Down to the last line, reproduce the records exactly.

^^^^^^^^^^^^^^^^

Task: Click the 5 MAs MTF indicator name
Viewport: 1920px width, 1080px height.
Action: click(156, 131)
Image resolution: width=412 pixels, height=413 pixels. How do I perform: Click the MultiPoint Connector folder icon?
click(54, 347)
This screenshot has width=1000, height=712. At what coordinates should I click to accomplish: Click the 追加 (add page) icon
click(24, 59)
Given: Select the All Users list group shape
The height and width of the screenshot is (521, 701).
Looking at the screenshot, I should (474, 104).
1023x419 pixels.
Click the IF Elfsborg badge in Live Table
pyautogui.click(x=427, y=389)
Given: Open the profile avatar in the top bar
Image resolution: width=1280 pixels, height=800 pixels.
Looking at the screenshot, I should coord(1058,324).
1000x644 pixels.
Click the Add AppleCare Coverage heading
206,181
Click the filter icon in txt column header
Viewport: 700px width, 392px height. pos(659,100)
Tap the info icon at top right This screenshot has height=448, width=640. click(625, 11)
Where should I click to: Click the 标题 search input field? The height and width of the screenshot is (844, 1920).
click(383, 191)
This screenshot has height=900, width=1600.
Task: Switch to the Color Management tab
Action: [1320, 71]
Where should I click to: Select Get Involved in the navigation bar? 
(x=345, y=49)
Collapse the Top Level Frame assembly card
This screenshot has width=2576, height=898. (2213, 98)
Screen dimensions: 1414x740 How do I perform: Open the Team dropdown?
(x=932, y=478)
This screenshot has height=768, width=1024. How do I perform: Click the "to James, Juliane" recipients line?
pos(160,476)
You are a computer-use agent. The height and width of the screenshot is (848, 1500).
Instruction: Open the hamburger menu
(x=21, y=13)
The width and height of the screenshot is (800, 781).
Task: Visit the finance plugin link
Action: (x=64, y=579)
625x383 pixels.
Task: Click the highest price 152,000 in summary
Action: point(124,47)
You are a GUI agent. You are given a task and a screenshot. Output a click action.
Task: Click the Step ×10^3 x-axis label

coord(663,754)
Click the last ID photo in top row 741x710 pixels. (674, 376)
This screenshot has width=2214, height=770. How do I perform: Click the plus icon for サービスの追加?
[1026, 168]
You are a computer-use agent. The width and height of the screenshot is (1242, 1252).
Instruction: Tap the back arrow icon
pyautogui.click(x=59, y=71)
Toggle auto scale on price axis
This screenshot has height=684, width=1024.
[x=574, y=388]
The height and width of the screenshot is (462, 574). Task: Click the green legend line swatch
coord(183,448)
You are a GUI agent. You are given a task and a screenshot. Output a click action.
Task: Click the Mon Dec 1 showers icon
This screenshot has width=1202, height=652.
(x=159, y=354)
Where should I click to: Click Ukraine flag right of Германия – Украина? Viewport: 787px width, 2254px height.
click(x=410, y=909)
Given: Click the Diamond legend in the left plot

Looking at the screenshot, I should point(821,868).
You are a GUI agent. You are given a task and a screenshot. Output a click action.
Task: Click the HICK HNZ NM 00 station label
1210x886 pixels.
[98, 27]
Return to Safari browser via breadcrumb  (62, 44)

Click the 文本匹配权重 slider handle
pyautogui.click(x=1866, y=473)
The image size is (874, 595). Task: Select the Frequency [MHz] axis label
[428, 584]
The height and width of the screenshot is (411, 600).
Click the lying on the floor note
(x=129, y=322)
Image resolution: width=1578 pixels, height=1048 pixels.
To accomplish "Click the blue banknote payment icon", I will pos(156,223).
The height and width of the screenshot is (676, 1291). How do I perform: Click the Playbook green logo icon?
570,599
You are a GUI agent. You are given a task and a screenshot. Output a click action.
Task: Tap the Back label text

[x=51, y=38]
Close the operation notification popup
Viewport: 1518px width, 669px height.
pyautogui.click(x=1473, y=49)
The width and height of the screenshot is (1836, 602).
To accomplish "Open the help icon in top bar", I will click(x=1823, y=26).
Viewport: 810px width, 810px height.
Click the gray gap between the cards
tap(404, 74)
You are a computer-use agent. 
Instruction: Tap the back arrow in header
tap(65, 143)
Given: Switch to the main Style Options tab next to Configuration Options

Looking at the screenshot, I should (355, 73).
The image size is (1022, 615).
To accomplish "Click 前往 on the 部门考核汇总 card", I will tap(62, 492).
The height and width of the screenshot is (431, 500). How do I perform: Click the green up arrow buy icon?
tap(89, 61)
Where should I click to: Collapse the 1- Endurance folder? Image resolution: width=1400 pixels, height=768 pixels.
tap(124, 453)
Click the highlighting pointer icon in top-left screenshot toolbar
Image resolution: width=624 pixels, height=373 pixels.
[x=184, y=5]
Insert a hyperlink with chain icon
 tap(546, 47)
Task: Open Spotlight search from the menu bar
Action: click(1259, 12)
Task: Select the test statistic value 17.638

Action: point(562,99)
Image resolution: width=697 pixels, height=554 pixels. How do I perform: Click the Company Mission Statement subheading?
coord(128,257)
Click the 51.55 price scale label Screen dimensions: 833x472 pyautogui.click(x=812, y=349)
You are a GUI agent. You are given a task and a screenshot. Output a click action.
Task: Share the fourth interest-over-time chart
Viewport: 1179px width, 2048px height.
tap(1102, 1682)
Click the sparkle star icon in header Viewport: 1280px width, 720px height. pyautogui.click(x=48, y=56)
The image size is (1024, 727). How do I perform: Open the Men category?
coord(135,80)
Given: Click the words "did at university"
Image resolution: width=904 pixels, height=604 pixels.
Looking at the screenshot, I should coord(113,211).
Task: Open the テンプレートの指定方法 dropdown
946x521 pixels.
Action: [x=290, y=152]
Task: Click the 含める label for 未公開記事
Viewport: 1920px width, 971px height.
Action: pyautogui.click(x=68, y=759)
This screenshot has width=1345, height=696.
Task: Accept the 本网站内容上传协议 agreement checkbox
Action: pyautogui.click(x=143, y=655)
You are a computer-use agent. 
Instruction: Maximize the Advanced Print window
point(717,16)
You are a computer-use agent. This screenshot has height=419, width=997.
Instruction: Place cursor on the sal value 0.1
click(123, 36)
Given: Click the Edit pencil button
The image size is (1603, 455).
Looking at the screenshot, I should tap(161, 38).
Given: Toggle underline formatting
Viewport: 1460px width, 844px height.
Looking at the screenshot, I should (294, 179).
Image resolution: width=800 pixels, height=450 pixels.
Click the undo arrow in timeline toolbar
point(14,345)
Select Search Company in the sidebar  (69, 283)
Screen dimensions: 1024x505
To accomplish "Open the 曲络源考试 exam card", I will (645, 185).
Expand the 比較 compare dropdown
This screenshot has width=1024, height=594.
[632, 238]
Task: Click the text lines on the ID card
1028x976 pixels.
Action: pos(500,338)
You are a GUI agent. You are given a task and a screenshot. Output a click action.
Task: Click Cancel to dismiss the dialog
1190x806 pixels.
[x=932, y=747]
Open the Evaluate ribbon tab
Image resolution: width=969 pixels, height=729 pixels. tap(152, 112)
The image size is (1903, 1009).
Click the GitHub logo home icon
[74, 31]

^^^^^^^^^^^^^^^^

Solution to the exercise ::
Task: Click the 5 MAs MTF indicator name
Viewport: 1920px width, 1080px height.
Action: click(156, 131)
Image resolution: width=412 pixels, height=413 pixels. How do I perform: Click the MultiPoint Connector folder icon?
click(54, 347)
This screenshot has width=1000, height=712. At what coordinates should I click to accomplish: Click the 追加 (add page) icon
click(24, 59)
Given: Select the All Users list group shape
The height and width of the screenshot is (521, 701).
Looking at the screenshot, I should (474, 104).
1023x419 pixels.
Click the IF Elfsborg badge in Live Table
pyautogui.click(x=427, y=389)
Given: Open the profile avatar in the top bar
Image resolution: width=1280 pixels, height=800 pixels.
Looking at the screenshot, I should coord(1058,324).
1000x644 pixels.
Click the Add AppleCare Coverage heading
206,181
Click the filter icon in txt column header
Viewport: 700px width, 392px height. pos(659,100)
Tap the info icon at top right This screenshot has height=448, width=640. click(625, 11)
Where should I click to: Click the 标题 search input field? The height and width of the screenshot is (844, 1920).
click(383, 191)
This screenshot has height=900, width=1600.
Task: Switch to the Color Management tab
Action: [1320, 71]
Where should I click to: Select Get Involved in the navigation bar? 
(x=345, y=49)
Collapse the Top Level Frame assembly card
This screenshot has width=2576, height=898. (2213, 98)
Screen dimensions: 1414x740 How do I perform: Open the Team dropdown?
(x=932, y=478)
This screenshot has height=768, width=1024. How do I perform: Click the "to James, Juliane" recipients line?
pos(160,476)
You are a computer-use agent. The height and width of the screenshot is (848, 1500).
Instruction: Open the hamburger menu
(x=21, y=13)
The width and height of the screenshot is (800, 781).
Task: Visit the finance plugin link
Action: (x=64, y=579)
625x383 pixels.
Task: Click the highest price 152,000 in summary
Action: point(124,47)
You are a GUI agent. You are given a task and a screenshot. Output a click action.
Task: Click the Step ×10^3 x-axis label

coord(663,754)
Click the last ID photo in top row 741x710 pixels. (674, 376)
This screenshot has width=2214, height=770. How do I perform: Click the plus icon for サービスの追加?
[1026, 168]
You are a computer-use agent. The width and height of the screenshot is (1242, 1252).
Instruction: Tap the back arrow icon
pyautogui.click(x=59, y=71)
Toggle auto scale on price axis
This screenshot has height=684, width=1024.
[x=574, y=388]
The height and width of the screenshot is (462, 574). Task: Click the green legend line swatch
coord(183,448)
You are a GUI agent. You are given a task and a screenshot. Output a click action.
Task: Click the Mon Dec 1 showers icon
This screenshot has width=1202, height=652.
(x=159, y=354)
Where should I click to: Click Ukraine flag right of Германия – Украина? Viewport: 787px width, 2254px height.
click(x=410, y=909)
Given: Click the Diamond legend in the left plot

Looking at the screenshot, I should point(821,868).
You are a GUI agent. You are given a task and a screenshot. Output a click action.
Task: Click the HICK HNZ NM 00 station label
1210x886 pixels.
[98, 27]
Return to Safari browser via breadcrumb  (62, 44)

Click the 文本匹配权重 slider handle
pyautogui.click(x=1866, y=473)
The image size is (874, 595). Task: Select the Frequency [MHz] axis label
[428, 584]
The height and width of the screenshot is (411, 600).
Click the lying on the floor note
(x=129, y=322)
Image resolution: width=1578 pixels, height=1048 pixels.
To accomplish "Click the blue banknote payment icon", I will pos(156,223).
The height and width of the screenshot is (676, 1291). How do I perform: Click the Playbook green logo icon?
570,599
You are a GUI agent. You are given a task and a screenshot. Output a click action.
Task: Tap the Back label text

[x=51, y=38]
Close the operation notification popup
Viewport: 1518px width, 669px height.
pyautogui.click(x=1473, y=49)
The width and height of the screenshot is (1836, 602).
To accomplish "Open the help icon in top bar", I will click(x=1823, y=26).
Viewport: 810px width, 810px height.
Click the gray gap between the cards
tap(404, 74)
You are a computer-use agent. 
Instruction: Tap the back arrow in header
tap(65, 143)
Given: Switch to the main Style Options tab next to Configuration Options

Looking at the screenshot, I should (355, 73).
The image size is (1022, 615).
To accomplish "Click 前往 on the 部门考核汇总 card", I will tap(62, 492).
The height and width of the screenshot is (431, 500). How do I perform: Click the green up arrow buy icon?
tap(89, 61)
Where should I click to: Collapse the 1- Endurance folder? Image resolution: width=1400 pixels, height=768 pixels.
tap(124, 453)
Click the highlighting pointer icon in top-left screenshot toolbar
Image resolution: width=624 pixels, height=373 pixels.
[x=184, y=5]
Insert a hyperlink with chain icon
 tap(546, 47)
Task: Open Spotlight search from the menu bar
Action: click(1259, 12)
Task: Select the test statistic value 17.638

Action: point(562,99)
Image resolution: width=697 pixels, height=554 pixels. How do I perform: Click the Company Mission Statement subheading?
coord(128,257)
Click the 51.55 price scale label Screen dimensions: 833x472 pyautogui.click(x=812, y=349)
You are a GUI agent. You are given a task and a screenshot. Output a click action.
Task: Share the fourth interest-over-time chart
Viewport: 1179px width, 2048px height.
tap(1102, 1682)
Click the sparkle star icon in header Viewport: 1280px width, 720px height. pyautogui.click(x=48, y=56)
The image size is (1024, 727). How do I perform: Open the Men category?
coord(135,80)
Given: Click the words "did at university"
Image resolution: width=904 pixels, height=604 pixels.
Looking at the screenshot, I should coord(113,211).
Task: Open the テンプレートの指定方法 dropdown
946x521 pixels.
Action: [x=290, y=152]
Task: Click the 含める label for 未公開記事
Viewport: 1920px width, 971px height.
Action: pyautogui.click(x=68, y=759)
This screenshot has width=1345, height=696.
Task: Accept the 本网站内容上传协议 agreement checkbox
Action: pyautogui.click(x=143, y=655)
You are a computer-use agent. 
Instruction: Maximize the Advanced Print window
point(717,16)
You are a computer-use agent. This screenshot has height=419, width=997.
Instruction: Place cursor on the sal value 0.1
click(123, 36)
Given: Click the Edit pencil button
The image size is (1603, 455).
Looking at the screenshot, I should tap(161, 38).
Given: Toggle underline formatting
Viewport: 1460px width, 844px height.
Looking at the screenshot, I should (294, 179).
Image resolution: width=800 pixels, height=450 pixels.
Click the undo arrow in timeline toolbar
point(14,345)
Select Search Company in the sidebar  (69, 283)
Screen dimensions: 1024x505
To accomplish "Open the 曲络源考试 exam card", I will (645, 185).
Expand the 比較 compare dropdown
This screenshot has width=1024, height=594.
[632, 238]
Task: Click the text lines on the ID card
1028x976 pixels.
Action: pos(500,338)
You are a GUI agent. You are given a task and a screenshot. Output a click action.
Task: Click Cancel to dismiss the dialog
1190x806 pixels.
[x=932, y=747]
Open the Evaluate ribbon tab
Image resolution: width=969 pixels, height=729 pixels. tap(152, 112)
The image size is (1903, 1009).
Click the GitHub logo home icon
[74, 31]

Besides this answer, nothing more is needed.